Experimental results
Research questions
- RQ1What is the large-scale spatial distribution of stars and interstellar matter in the Galactic Nuclear Bulge?
- RQ2How does the photometric mass distribution of the Nuclear Bulge compare with its kinematic mass distribution?
- RQ3Why is the average extinction toward the Galactic Center lower than expected given the high dust and gas densities?
- RQ4What is the morphology and mass distribution of the interstellar medium in the Nuclear Bulge, particularly in the Central Molecular Zone?
- RQ5How does the clumpiness of the interstellar medium affect radiation field penetration and observed emission?
Key findings
- The Nuclear Bulge has a total stellar mass of 1.4 ± 0.6 × 10⁹ M⊙ and luminosity of 2.5 ± 1 × 10⁹ L⊙, with 70% of the luminosity originating from young massive main-sequence stars in the central R⁻² cluster.
- The Nuclear Stellar Disk extends to 230 ± 20 pc with a scale height of 45 ± 5 pc, and its flatter density profile dominates the mass distribution beyond 30 pc, contradicting the simple R⁻² law at larger radii.
- The total interstellar hydrogen mass in the Nuclear Bulge is 2.0 ± 0.3 × 10⁷ M⊙, with 80% in a cold, massive outer torus and 20% in a warm inner disk (R ≈ 110 ± 20 pc).
- Interstellar matter is extremely clumpy, with 90% of the mass in dense, massive molecular clouds and a volume filling factor of only a few percent, enabling strong radiation field penetration.

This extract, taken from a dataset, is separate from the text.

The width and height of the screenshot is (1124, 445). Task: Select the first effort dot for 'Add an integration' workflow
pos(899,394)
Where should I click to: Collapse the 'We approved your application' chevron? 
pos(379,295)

- An additional 3 × 10⁷ M⊙ of cold, dense material is found at positive longitudes and 1 × 10⁷ M⊙ at negative longitudes, explaining the asymmetry in the Central Molecular Zone's ISM distribution.
- The photometric mass distribution derived here is the first to be fully consistent with the kinematic mass distribution in the central 500 pc of the Galaxy.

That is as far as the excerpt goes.